L'enjeu des mesures de protection est de pouvoir faire émerger des normes standard, même si ces normes n'ont aucun caractère obligatoire, la majorité des acteurs qui les utilisent les rendent « presque obligatoires ». En effet un produit qui ne serait pas compatible avec elles, aurait des difficultés à se développer sur un marché donné. L'ensemble des contenus produits et distribués doit être lisible par les utilisateurs, c'est-à-dire que ceux-ci doivent être stockés, distribués ou diffusés dans un format qui puisse être reconnu par l'ensemble des lecteurs vendus dans le commerce indépendamment de leur provenance213(*).

* 208 B. Du Marais, « Régulation de l'Internet : des faux-semblants au retour à la réalité », Revue F. d'administration publique 2004, n°109, p.83.

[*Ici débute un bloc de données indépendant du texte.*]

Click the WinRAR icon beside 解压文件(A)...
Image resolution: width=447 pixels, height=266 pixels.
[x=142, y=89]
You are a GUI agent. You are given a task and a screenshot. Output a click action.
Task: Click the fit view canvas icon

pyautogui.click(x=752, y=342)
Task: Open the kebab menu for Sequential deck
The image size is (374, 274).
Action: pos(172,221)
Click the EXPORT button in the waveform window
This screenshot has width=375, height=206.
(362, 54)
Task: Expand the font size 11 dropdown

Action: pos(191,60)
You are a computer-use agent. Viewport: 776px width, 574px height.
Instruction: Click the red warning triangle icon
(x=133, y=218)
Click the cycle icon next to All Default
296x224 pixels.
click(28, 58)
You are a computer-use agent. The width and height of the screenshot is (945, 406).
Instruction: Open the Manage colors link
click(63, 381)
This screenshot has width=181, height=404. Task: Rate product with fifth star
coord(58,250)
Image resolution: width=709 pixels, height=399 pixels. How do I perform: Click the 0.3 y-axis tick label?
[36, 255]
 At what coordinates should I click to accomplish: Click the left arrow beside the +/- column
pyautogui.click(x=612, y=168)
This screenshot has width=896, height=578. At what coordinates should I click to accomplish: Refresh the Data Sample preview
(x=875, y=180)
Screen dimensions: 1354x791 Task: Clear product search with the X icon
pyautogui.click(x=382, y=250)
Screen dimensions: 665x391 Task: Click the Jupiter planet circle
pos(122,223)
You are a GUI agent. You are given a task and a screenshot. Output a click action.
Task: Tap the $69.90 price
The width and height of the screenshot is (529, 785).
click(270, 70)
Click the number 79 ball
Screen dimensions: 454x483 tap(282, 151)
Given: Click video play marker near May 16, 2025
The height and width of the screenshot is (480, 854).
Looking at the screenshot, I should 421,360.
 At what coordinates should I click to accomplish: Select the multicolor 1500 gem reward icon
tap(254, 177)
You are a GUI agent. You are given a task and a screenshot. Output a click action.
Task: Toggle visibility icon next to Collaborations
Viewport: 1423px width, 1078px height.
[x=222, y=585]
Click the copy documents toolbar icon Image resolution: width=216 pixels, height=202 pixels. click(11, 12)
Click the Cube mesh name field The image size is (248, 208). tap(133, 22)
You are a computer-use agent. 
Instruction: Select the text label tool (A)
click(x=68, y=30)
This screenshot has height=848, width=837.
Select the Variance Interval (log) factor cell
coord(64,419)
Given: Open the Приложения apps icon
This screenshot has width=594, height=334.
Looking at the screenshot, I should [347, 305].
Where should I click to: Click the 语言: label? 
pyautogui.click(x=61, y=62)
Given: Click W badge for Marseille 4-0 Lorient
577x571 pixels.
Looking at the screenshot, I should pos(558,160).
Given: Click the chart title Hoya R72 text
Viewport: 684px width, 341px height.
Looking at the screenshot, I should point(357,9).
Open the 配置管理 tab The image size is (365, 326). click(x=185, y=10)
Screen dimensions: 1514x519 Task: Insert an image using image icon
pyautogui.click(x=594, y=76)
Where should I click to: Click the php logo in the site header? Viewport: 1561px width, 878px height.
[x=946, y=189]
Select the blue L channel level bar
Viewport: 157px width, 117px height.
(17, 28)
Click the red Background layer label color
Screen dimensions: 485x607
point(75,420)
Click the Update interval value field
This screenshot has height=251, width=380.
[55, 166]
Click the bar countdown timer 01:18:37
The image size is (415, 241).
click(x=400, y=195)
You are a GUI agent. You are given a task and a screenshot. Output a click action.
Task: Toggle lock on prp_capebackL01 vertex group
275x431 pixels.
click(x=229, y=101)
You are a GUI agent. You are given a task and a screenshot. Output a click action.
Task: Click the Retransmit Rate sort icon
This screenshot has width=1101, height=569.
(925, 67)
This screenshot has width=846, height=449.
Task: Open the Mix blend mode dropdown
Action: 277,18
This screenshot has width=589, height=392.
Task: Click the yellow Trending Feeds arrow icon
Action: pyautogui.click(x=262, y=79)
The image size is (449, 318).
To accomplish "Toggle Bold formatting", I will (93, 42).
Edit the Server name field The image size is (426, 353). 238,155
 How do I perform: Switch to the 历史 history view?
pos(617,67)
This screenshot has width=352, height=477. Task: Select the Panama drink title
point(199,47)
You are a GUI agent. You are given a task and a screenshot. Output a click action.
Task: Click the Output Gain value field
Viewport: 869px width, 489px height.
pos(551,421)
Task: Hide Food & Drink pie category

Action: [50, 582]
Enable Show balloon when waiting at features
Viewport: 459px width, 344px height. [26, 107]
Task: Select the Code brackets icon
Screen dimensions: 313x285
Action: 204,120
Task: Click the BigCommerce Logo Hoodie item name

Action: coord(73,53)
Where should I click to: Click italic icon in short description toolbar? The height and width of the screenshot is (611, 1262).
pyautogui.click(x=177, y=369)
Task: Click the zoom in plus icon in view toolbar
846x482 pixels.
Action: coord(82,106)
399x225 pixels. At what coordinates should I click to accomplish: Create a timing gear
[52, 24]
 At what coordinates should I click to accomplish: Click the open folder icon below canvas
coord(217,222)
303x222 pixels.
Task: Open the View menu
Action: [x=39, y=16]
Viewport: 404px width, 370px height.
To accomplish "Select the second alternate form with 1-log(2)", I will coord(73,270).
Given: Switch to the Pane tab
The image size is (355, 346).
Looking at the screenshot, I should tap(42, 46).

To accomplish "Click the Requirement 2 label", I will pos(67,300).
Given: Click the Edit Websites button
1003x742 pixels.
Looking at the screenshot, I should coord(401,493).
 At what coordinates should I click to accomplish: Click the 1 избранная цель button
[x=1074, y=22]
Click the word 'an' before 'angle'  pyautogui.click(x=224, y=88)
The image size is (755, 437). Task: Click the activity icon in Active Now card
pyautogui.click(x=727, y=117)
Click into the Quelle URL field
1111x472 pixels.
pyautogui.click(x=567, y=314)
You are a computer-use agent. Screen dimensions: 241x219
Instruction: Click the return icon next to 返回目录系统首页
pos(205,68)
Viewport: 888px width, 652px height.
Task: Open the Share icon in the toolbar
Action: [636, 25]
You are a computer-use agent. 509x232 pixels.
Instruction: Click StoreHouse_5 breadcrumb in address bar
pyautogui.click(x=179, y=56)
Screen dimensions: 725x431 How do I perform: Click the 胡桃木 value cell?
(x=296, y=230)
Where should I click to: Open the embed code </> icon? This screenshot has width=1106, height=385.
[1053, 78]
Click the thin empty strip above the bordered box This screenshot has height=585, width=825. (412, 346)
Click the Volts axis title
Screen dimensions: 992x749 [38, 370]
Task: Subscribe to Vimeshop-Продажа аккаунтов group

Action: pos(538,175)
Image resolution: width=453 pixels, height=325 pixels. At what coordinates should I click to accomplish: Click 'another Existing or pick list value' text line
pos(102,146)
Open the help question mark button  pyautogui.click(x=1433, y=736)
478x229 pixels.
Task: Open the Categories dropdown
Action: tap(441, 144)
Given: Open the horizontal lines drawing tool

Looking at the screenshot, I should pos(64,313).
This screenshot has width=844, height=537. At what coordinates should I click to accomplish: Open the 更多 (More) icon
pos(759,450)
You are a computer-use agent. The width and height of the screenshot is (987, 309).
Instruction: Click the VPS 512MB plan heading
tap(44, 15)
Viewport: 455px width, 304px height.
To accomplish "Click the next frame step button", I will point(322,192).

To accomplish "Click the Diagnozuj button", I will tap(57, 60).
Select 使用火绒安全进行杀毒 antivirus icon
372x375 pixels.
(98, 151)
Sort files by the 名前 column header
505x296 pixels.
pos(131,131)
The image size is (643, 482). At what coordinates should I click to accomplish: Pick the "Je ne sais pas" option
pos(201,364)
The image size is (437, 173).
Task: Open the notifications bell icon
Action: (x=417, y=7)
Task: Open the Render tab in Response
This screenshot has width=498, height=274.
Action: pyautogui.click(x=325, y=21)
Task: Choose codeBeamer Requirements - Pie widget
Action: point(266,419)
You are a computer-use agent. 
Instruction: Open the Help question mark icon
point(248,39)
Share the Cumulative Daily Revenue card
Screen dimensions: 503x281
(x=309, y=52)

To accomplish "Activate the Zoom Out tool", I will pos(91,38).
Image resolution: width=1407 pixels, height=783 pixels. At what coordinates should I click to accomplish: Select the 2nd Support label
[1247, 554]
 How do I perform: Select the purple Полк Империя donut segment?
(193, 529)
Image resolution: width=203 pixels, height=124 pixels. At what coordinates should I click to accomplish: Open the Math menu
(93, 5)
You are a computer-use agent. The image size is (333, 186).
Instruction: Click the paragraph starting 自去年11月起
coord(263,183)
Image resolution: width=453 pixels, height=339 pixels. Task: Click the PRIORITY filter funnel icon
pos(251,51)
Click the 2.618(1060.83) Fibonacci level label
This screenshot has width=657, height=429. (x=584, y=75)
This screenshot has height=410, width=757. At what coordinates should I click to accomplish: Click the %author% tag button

* 209 Décision du Conseil de la Concurrence n° 04-D-54 du 9 novembre 2004 relative à des pratiques mises en oeuvre par la société Apple Computer, Inc. dans les secteurs du téléchargement de musique sur Internet et des baladeurs numériques.

* 210 http://www.virginmega.fr/

* 211 http://www.apple.com/

* 212 Il s'agit d'un format destiné à assurer la gestion numérique des droits (DRM) pour les morceaux vendus sur iTunes Music Store et installé également dans les baladeurs iPod ( http://www.apple.com/lu/support/itunes/authorization.html).

* 213 Si les techniques de cryptologie sont nécessaires à la gestion numérique des contenus, cela ne peut pas se faire sans un langage approprié. Cela implique en ce domaine une convergence de l'ensemble des acteurs vers un langage commun. A l'heure actuelle, il n'y a pas encore de standards ; en revanche, on peut d'ores et déjà indiquer que les standards ont une base commune, le métalangage XrML déjà utilisé et adopté dans l'industrie. Cette question est déterminante dans la mesure où, la description des droits « détermine aussi bien la nature originaire des droits de propriété littéraire et artistique que la place et la fonction des acteurs respectifs, et l'ensemble des modes d'utilisations des oeuvres, autrement dit les stratégies commerciales présentes et futures ».

L'intérêt majeur du langage, est qu'il s'agit d'un langage dit de description des droits permettant par là même de mettre en place contractuellement des documents ayant vocation à définir précisément « les conditions juridiques d'exploitation et d'utilisation de certaines oeuvres par certaines personnes sous certaines conditions (...) : Un système de gestion numérique des droits associe donc un langage de description de l'information sur les droits avec des mesures de protections techniques visant à contrôler le respect du contrat ».